=== REQUIREMENT ===
Revise the part of the article on election week in America seen from abroad that opens with the words containing "Once again, we" and closes with "on the latter.", replacing "election officials" with "poll workers".

=== PASSAGE TO READ ===
[Start of Attachment]
Election Week in America Seen from Abroad

Once again, we are watching the spectacle of American vote-counting in super-slow motion. CNN’s vaunted Magic Wall is augmented by John King transcribing the latest results with a digital magic marker,a process that appears makeshift and amateurish. Tired, harried, and sweating election officials are telling the media that they are doing the best they can. Media video of vote counters blurs their faces to protect them from violence. This is the case in all states, not just those in which the results are close, but of course attention is focused on the latter.

The delays appear to come from the laborious counting of mail-in ballots, which tend to favour Democrats by wide margins. Democrats, therefore, watch the trend with growing satisfaction and even excitement. Republicans’ reactions are mixed, with some accepting the eleventh-hour reversals, but others threatening to litigate. Certainly there are Republican voters who believe these reversals are evidence of election fraud.

Why the Delay?

The question being asked around the world is why the US can’t produce quick and reliable election results, when virtually every other democracy can. The recent Brazilian election is a case in point, with over 100 million ballots counted and official results announced the evening the polls closed.

Part of the answer is complexity. American midterm and presidential election year ballots include offices at all three levels of government and often several referenda. Parliamentary and presidential elections such as those in Brazil and France encompass only one office, and it is still possible to count ballots by hand. (Hand-counting is impossible though for ranked-choice ballots, which some countries use).
[End of Attachment]
=== EXTRACTED RECORDS ===
[Start of Attachment]
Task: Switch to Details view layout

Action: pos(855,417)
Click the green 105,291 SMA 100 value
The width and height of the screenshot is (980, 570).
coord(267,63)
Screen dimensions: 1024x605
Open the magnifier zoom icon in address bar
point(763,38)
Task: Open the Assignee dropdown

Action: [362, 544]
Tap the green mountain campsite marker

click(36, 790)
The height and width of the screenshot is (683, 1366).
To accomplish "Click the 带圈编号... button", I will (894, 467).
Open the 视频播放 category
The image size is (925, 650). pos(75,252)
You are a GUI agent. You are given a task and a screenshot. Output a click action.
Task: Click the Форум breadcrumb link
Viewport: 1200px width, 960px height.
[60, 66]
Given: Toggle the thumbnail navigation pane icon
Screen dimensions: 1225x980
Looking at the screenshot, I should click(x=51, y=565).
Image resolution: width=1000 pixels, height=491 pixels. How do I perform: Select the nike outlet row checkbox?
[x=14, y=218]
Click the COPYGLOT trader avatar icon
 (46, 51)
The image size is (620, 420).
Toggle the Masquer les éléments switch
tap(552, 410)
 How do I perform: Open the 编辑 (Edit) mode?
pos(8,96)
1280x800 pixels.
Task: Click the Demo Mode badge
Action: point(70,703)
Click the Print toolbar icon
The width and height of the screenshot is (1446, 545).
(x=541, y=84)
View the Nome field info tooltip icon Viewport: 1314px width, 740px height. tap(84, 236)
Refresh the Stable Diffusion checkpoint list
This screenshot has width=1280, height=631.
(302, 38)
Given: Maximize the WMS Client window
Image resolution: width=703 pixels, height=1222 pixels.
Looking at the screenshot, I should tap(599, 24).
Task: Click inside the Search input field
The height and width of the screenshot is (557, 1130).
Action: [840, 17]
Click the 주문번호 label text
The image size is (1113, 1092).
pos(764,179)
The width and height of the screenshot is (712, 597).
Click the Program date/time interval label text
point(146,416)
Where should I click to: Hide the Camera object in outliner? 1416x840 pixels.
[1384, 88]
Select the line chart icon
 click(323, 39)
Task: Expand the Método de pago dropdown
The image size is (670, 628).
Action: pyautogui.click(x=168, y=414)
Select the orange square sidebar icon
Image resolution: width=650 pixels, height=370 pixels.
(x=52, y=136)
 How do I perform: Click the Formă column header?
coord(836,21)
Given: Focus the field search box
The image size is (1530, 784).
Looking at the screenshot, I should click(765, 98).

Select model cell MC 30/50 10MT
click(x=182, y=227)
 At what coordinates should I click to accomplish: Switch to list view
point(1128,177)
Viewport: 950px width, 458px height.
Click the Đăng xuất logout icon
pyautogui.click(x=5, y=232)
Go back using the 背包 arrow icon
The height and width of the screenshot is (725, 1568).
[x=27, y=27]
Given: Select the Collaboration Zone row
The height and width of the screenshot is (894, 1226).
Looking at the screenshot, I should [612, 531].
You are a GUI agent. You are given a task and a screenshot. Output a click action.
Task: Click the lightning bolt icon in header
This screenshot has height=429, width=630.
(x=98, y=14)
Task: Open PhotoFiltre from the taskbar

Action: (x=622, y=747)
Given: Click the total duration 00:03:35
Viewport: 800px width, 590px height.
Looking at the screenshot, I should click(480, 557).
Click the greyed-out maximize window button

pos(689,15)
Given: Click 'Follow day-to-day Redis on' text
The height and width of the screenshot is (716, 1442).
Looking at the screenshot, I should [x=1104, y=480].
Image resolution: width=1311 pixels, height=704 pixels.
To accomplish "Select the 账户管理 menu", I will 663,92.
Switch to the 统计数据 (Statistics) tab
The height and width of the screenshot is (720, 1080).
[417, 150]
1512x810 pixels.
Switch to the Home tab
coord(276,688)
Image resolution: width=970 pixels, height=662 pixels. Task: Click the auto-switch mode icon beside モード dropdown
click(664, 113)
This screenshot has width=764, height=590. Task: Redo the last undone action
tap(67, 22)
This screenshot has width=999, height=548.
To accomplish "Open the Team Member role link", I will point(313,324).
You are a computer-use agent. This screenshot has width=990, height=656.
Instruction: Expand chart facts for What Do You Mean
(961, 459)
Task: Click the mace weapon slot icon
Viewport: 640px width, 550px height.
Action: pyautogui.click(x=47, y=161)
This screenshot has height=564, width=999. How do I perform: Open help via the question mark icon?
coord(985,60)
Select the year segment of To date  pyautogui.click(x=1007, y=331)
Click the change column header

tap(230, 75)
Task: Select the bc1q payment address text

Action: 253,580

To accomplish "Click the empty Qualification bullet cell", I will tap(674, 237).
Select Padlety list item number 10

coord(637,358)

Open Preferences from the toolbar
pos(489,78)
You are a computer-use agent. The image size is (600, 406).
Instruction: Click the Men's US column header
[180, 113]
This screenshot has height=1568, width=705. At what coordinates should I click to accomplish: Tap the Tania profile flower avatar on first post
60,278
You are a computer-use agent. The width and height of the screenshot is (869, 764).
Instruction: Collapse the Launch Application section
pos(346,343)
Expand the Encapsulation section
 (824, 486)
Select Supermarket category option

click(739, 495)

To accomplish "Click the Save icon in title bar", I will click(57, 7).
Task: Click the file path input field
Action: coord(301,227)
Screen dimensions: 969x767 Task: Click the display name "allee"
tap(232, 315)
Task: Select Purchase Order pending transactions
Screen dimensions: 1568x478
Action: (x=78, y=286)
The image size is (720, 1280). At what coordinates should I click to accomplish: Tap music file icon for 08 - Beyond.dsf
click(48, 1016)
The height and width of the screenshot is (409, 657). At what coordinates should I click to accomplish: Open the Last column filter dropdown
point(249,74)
[End of Attachment]
=== WRITTEN REPLY ===
Once again, we are watching the spectacle of American vote-counting in super-slow motion. CNN’s vaunted Magic Wall is augmented by John King transcribing the latest results with a digital magic marker,a process that appears makeshift and amateurish. Tired, harried, and sweating poll workers are telling the media that they are doing the best they can. Media video of vote counters blurs their faces to protect them from violence. This is the case in all states, not just those in which the results are close, but of course attention is focused on the latter.